Thursday, September 10, 2015

In a house of mirrors with Danto's Artworld

In the past I have posted on Danto's "The Artworld" here and here  Continuing to teach the classic essay I find myself with more questions than ever. Even with all of the color of logic in the essay Danto seems sometimes to be making logical mistakes.  For example, he refers to the work of the impressionists as non-imitations and then says that "one might almost interpret the crude drawing in Van Gogh...as ...drawing attention to the fact that these were non-imitations, specifically intended not to deceive" and "Logically, this would be roughly like printing 'Not Legal Tender' across a brilliantly counterfeited dollar bill, the resulting object...rendered incapable of deceiving anyone."  Really?  The point of a counterfeit bill is to make you think it is a real bill. Similarly the point of a trompe l'oeil realist painting is to get you to think you are really seeing what it represents.  So, on Danto's view, Van Gogh's painting of irises would deceive like a trompe l'oeil painting, but for its style, which somehow negates that?  This seems implausible.   

A more significant issue regards the status of what Danto calls reality theory, RT.  He says that by means of RT Van Gogh's picture "has as much right to be called as a real object as did its putative objects."  Doesn't this seem strange?  Van Gogh's picture is already a real object by anyone's account: it is a picture with real properties such as weight and so forth.  Well, not anyone's account:  Plato clearly would see it as less real than its subject, actual irises.  So at least for a Platonist, RT is a promotion in ontology.  But hardly anyone is a Platonist these days and few were in the 19th century.  Few, even then, would find it odd or innovative to say that a painting is a real physical object with physical properties.  Moreover, if the business of RT were simply to claim that paintings, such as a painting of irises, is just as real as the irises themselves, then in what sense does RT give us a theory of art?  

It really bugs me when Danto says "A photograph of a Lichtenstein [i.e. of "Whamm!" 1963] is indiscernible from a photograph of a counterpart panel from Steve Canyon" except for the fact that the photograph does not capture the scale difference.  Well, look for yourself on the Pop Culture Safari blog.  There are many differences between the two renderings, for example Lichtenstein left our the dialogue balloons.  I am not sure there is a philosophical point here except that whenever Danto says that two things are indiscernible I usually find that they are not.

What exactly does Danto mean by "this artist [the purist, like Ad Reinhardt] has returned to the physicality of paint through an atmosphere compounded of artistic theories and the history of recent and remote painting, elements of which he is trying to refine out of his own work; and as a consequence of this his work belongs in this atmosphere and is part of this history"?  This is why this is art for the 10th Street abstractionist but not for the philistine who says, like the purist, "paint is paint."  Danto may be saying simply that the artist cannot see his painting except under concepts he has learned from art theory, those concepts arranged in a historical sequence up to his own time.  Belonging to the atmosphere, on this account, just means that in order to see it as art you must know about the history of art and theory leading up to the point at which this painting was made.  My question remains: how exactly, and in a less metaphorical way, is the atmosphere supposed to be hanging?  
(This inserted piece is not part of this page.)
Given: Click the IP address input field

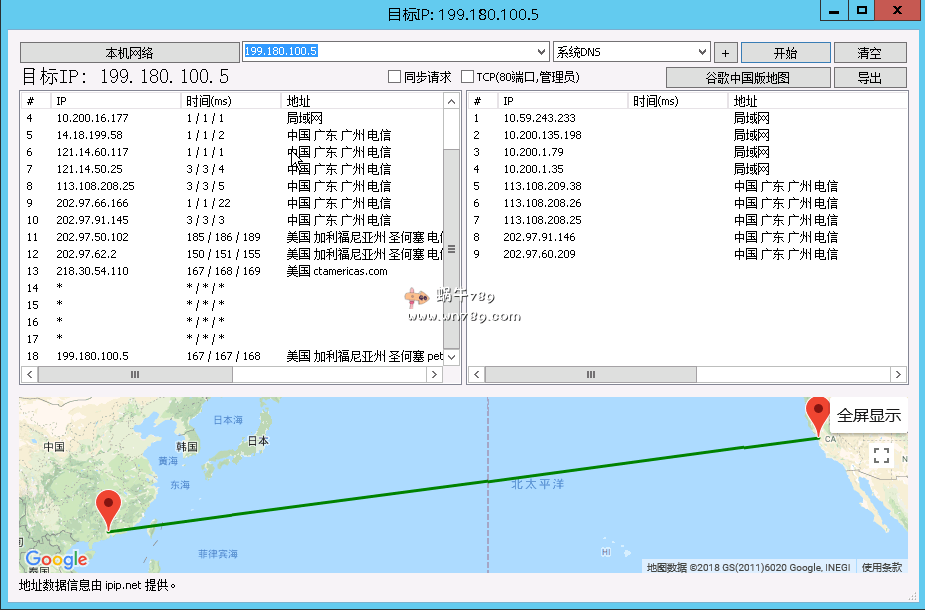Looking at the screenshot, I should click(x=390, y=51).
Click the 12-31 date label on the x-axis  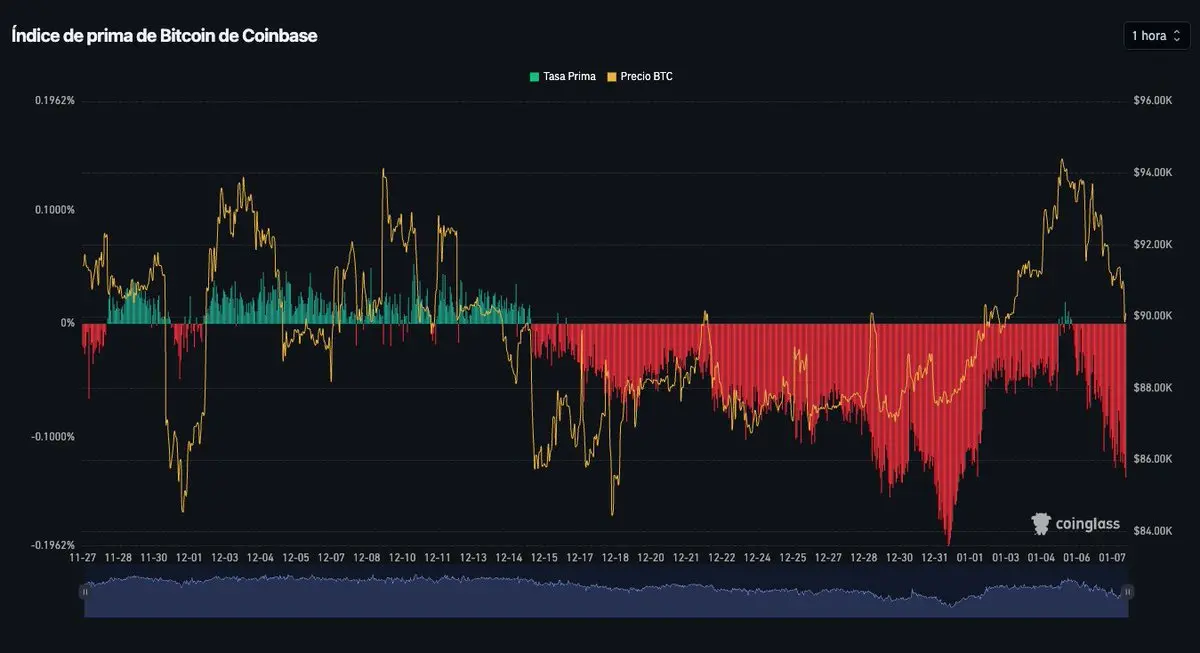[934, 557]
Danto says in the next paragraph that the difference between the purist artist and Testadura is that the purist is using the "is of artistic identification" when he says that "That black painting is black paint."  So what exactly is going on here?  If a kid points to a stick and says "this is a horse" he is using the is of artistic identification according to Danto but this does not mean that he sees the stick as art.  Somehow the "is of artistic identification: in the case of "that black painting is black" serves to identify the black painting as art. But shouldn't the sentence then read "that black painting is art"? Moreover, the odd thing about this is that whereas seeing a stick as a horse involves imaginatively adding something, i.e. horse properties, to the stick, seeing a black painting as black does not involve imaginatively adding anything, except perhaps that we now see it as art:  but it does not imaginatively add anything with respect to its blackness.  

The other examples that do not have the appearance of tautology give us a hint of what to do, but how are we supposed to take "is" in this case?  Again, Danto insists that "That black paint is black paint" is not a tautology, but it is not clear how it can be anything else unless of course it is just a funny way of saying "That all black painting is a work of art":  but again that is not really a metaphor at all, it is literally true!